As the lone individual to work in the White House staff of four Presidents and goes up from an entry-level analyst to a CIA director, Robert Gates is exceptionally fit to tell the extraordinary story of the Cold War. Basing on his access to top secret information and top-level participation in policy decision, Gates puts down naked the concealed wars and actions.

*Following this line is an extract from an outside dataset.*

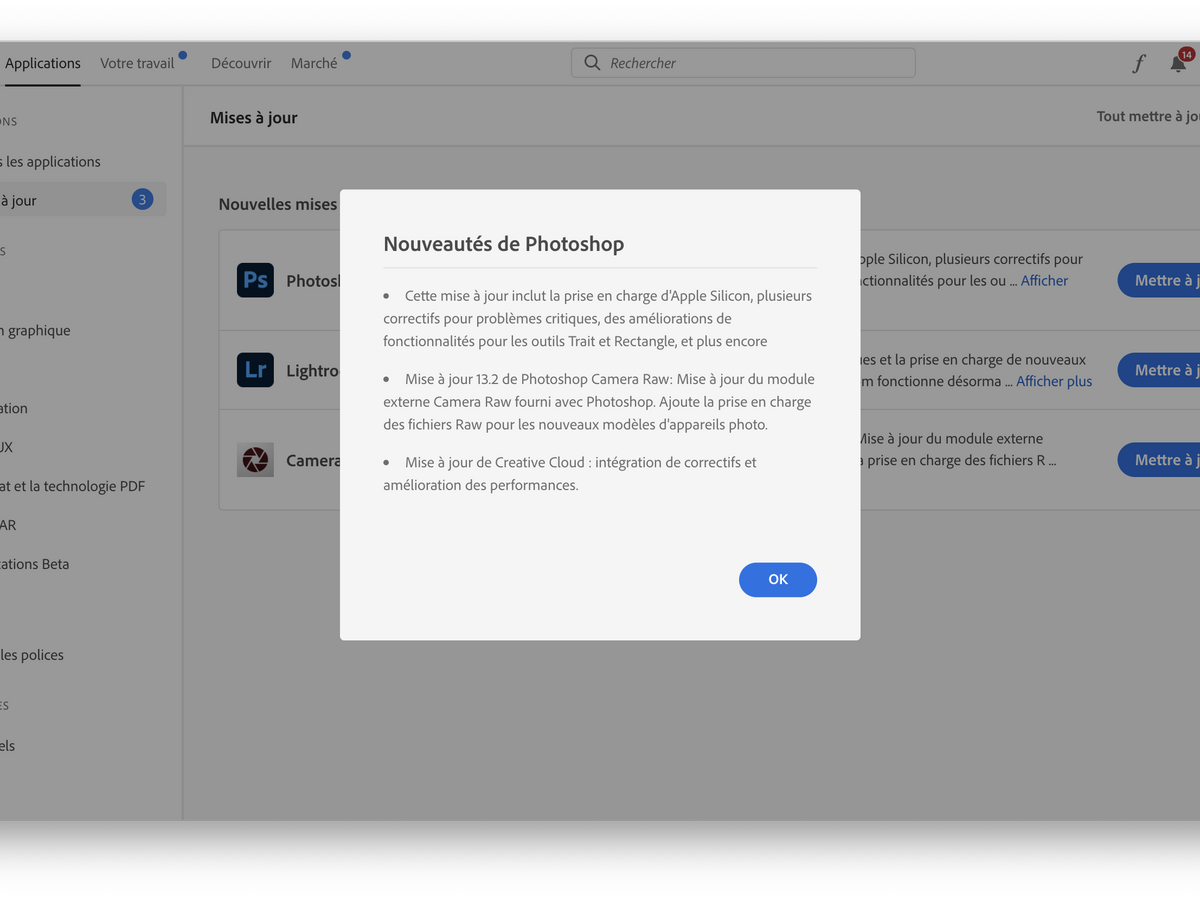The height and width of the screenshot is (900, 1200).
Task: Open the Photoshop app icon
Action: 255,280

The main thesis of Gates is the fall down of the Soviet Union and the steps that the United States took so as to speed up its termination. Gates (1997) explains that “modernization of ABM sites would continue to be a high Soviet priority until the end of the Cold War” (P. 37).
Gates is hurting in his book when he argues that Gorbachev’s frenzied waving of the olive bough left him cynical and vigilant but not sightless. He is not the earliest to make this declaration, which has glimmered strong arguments. The cold war has history that can be traced to World War I and finished, as it started, with a transformation of route by the man in command at Moscow.
As Gates (1997) expresses, “the last phase of the cold war was an excellent deal like a prizefight wherein an unexpected outbreak of hooks and jabs in the ninth circle placed the huge guy down on a single knee for the tally” (p.125).
However, Gate’s account cannot be released out of hand as war is not too tough a word for a martial struggle which from time to time endangered to end development in a day, and the martial and political difficulties lifted by President Reagan in the 1980s could not simply be argued against by a Soviet Union in ongoing economic challenges.
The Soviet Union and the United States was unquestionably toe-to-toe during the cold war decades and the fall down of the Soviet Union looked like a military conquer in each respect.
Gates believed in the American foreign and military rules-where we sketched the line, the weaponry we acquired to guard it-accounts for the way things happen, and we cannot rather discard the prizefight comparison except if we have a clearer explanation to give in its place.
Gates got to his corner of the combat zone in August 1968, a day prior to the marching of Warsaw Pact military into Czechoslovakia to invalidate a challenge to Communist law, and he stepped into the CIA’s intelligence management in the position of a Soviet analyst.
That certain protrusion of naked martial supremacy by the Soviet Union entirely embodied the nature of its rule for two imminent decades, including suppression of censure at home, supreme military hold up for North Vietnam in its triumphant war in opposition to the United States, backing of Cuban defense forces in Africa, employment of a refined new age group of nuclear armaments beset on Western Europe, martial and economic support for a leftist government in Nicaragua which was aggressively trying to challenge its neighbors, a whole attack of Afghanistan, diligent military novelty, the maltreatment of world’s view to recognize and applause the Soviet state as legal.
The solemn question in Gate’s book is how these schemes could all fall short, and the nation that backed them fall down and vanish with no strength to endure the heartbreak of a vast war, which normally marks the failure of realms.
Commend for the ending, in Gate’s outlook, goes mainly to the United States, for doing three things correctly. First, it defied Soviet military plans wherever they showed up. The moment the Soviets’ escaped strategic weapons plan was acknowledged for its challenge, the United States boarded on innovation efforts of its own.
Gates (1997) explains this as “new missiles with more warheads and more accurate delivery systems, new, command and control systems which would allow the United States to fight a nuclear war by stages” (p. 256). These labors were planned to maintain a possible US risk to use nuclear armaments in the occurrence of war.
The new costly round of American expenditure on strategic military was accompanied by readiness to confront Soviet friends, partners, and patrons in Africa, Afghanistan and Central America.
Gates says little about the brutality of these surrogate wars; what attracts him is that the American back up for the Mujahedeen and Contras augmented the economic and political force on the Soviet Union, already pushed to meet the many defense funds of Presidents Carter and Reagan.
According to Gates (1997), the second fixate that Americans did correctly was to exchange acknowledgment of Europe frontiers for Soviet accord to what was officially known as “Basket III of the Helsinki Accords of 1975” (p. 256). This was a human rights movement.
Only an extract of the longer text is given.